_TASK DESCRIPTION_:
Revise the records starting with the line containing "Select the 170" and going on through the line containing "click(843, 161)". Swap "Balance" for "Volume", change nothing else, and give back only those lines.

_DATA TO USE_:
--

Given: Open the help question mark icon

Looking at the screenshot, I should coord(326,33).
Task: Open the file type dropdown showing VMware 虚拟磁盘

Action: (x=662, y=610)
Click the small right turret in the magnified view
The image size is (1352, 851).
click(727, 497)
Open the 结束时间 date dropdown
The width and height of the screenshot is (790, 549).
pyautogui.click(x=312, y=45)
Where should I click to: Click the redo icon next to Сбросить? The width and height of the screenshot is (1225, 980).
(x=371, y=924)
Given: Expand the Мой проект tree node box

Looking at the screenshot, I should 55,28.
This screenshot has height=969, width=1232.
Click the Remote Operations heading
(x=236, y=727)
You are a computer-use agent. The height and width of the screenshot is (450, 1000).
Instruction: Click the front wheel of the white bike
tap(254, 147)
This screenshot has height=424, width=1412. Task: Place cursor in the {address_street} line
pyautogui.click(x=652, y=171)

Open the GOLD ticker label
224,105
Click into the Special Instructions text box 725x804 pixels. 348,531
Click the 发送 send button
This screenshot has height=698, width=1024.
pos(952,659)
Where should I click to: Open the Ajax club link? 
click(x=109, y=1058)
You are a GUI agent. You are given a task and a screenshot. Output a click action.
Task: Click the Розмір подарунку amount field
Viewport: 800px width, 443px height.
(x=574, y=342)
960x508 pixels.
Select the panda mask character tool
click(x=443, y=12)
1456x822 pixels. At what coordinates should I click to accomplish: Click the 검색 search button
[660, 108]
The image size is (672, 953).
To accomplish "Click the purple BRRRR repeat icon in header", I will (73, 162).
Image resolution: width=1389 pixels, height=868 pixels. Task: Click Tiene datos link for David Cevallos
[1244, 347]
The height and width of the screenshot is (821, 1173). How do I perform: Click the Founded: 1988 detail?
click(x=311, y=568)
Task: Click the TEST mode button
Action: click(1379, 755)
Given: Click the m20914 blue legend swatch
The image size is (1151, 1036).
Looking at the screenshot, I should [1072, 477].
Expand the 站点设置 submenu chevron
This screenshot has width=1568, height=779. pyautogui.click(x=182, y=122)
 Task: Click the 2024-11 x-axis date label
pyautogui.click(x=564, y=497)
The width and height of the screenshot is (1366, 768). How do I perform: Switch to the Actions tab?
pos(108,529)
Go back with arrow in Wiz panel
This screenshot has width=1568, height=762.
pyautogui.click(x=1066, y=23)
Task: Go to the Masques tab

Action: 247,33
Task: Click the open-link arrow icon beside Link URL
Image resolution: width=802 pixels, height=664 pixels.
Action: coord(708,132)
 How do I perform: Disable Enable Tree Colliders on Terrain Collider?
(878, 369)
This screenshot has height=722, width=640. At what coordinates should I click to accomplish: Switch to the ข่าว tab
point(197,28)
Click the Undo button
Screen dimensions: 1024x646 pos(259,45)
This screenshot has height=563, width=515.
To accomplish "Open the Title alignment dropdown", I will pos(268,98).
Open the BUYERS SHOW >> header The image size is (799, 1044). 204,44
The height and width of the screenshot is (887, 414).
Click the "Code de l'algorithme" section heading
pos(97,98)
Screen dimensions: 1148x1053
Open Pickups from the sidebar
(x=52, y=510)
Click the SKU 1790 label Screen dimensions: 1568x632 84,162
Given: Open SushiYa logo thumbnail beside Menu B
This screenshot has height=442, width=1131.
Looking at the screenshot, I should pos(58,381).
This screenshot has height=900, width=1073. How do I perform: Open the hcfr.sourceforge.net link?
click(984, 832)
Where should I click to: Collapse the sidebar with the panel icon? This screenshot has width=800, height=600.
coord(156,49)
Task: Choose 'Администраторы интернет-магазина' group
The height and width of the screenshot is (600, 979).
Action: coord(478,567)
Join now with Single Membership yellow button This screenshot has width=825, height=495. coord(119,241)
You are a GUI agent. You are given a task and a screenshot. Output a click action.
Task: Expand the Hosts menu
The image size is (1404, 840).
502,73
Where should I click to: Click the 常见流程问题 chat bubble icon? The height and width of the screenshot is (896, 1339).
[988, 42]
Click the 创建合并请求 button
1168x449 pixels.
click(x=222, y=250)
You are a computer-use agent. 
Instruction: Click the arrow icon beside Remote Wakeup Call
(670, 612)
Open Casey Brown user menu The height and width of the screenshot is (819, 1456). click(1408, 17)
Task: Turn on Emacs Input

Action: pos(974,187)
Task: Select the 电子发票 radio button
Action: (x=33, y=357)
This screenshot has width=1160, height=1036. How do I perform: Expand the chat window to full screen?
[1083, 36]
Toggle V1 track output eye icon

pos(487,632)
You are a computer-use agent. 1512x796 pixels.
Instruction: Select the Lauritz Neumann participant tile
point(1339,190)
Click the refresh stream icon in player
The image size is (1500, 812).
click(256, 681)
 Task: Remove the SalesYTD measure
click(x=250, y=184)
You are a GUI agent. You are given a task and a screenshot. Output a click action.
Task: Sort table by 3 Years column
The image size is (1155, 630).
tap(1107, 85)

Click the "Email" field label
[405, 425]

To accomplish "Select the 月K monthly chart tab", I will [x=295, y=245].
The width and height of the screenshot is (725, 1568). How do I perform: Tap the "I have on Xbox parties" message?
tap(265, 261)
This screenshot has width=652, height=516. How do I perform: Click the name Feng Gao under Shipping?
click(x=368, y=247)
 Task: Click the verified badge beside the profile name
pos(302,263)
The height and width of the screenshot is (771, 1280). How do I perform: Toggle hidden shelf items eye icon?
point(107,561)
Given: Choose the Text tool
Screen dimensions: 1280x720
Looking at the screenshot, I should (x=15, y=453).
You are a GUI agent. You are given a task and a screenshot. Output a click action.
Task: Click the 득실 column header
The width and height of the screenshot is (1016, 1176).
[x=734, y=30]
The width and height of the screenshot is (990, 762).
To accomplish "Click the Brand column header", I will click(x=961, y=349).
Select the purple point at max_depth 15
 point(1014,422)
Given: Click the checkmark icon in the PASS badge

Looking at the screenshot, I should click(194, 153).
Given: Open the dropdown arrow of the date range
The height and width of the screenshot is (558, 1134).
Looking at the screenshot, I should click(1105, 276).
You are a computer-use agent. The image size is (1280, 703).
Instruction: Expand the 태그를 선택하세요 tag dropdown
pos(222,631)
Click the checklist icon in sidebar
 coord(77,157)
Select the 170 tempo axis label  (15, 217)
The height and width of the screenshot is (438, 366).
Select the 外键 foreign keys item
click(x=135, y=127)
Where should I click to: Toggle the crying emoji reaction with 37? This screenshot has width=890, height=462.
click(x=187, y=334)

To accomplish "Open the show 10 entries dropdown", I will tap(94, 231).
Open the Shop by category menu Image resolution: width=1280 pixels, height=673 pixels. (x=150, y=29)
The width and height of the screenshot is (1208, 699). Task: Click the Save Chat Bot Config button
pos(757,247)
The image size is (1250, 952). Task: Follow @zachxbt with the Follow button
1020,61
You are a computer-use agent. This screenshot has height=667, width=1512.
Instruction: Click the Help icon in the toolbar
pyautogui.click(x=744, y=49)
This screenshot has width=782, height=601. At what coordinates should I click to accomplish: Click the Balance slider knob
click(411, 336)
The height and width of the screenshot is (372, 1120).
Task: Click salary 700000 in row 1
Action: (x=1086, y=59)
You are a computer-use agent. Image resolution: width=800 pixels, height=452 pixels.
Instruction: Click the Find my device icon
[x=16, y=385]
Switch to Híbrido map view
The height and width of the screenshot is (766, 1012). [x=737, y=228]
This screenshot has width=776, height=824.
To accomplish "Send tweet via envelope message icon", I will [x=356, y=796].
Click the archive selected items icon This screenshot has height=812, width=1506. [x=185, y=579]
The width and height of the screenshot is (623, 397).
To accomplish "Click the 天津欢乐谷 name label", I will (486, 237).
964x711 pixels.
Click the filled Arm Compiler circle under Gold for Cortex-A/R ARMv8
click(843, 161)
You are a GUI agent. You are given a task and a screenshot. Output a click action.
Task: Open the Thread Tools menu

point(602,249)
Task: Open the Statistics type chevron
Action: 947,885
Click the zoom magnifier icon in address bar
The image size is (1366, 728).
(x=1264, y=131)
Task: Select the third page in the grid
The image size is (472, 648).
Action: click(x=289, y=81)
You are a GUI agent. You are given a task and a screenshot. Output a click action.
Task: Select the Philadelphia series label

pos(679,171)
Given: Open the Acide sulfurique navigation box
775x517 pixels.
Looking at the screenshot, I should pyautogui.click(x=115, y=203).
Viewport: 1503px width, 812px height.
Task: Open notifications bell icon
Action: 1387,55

--

_TASK ANSWER_:
Select the 170 tempo axis label  (15, 217)
The height and width of the screenshot is (438, 366).
Select the 外键 foreign keys item
click(x=135, y=127)
Where should I click to: Toggle the crying emoji reaction with 37? This screenshot has width=890, height=462.
click(x=187, y=334)

To accomplish "Open the show 10 entries dropdown", I will tap(94, 231).
Open the Shop by category menu Image resolution: width=1280 pixels, height=673 pixels. (x=150, y=29)
The width and height of the screenshot is (1208, 699). Task: Click the Save Chat Bot Config button
pos(757,247)
The image size is (1250, 952). Task: Follow @zachxbt with the Follow button
1020,61
You are a computer-use agent. This screenshot has height=667, width=1512.
Instruction: Click the Help icon in the toolbar
pyautogui.click(x=744, y=49)
This screenshot has width=782, height=601. At what coordinates should I click to accomplish: Click the Volume slider knob
click(411, 336)
The height and width of the screenshot is (372, 1120).
Task: Click salary 700000 in row 1
Action: (x=1086, y=59)
You are a computer-use agent. Image resolution: width=800 pixels, height=452 pixels.
Instruction: Click the Find my device icon
[x=16, y=385]
Switch to Híbrido map view
The height and width of the screenshot is (766, 1012). [x=737, y=228]
This screenshot has width=776, height=824.
To accomplish "Send tweet via envelope message icon", I will [x=356, y=796].
Click the archive selected items icon This screenshot has height=812, width=1506. [x=185, y=579]
The width and height of the screenshot is (623, 397).
To accomplish "Click the 天津欢乐谷 name label", I will (486, 237).
964x711 pixels.
Click the filled Arm Compiler circle under Gold for Cortex-A/R ARMv8
click(843, 161)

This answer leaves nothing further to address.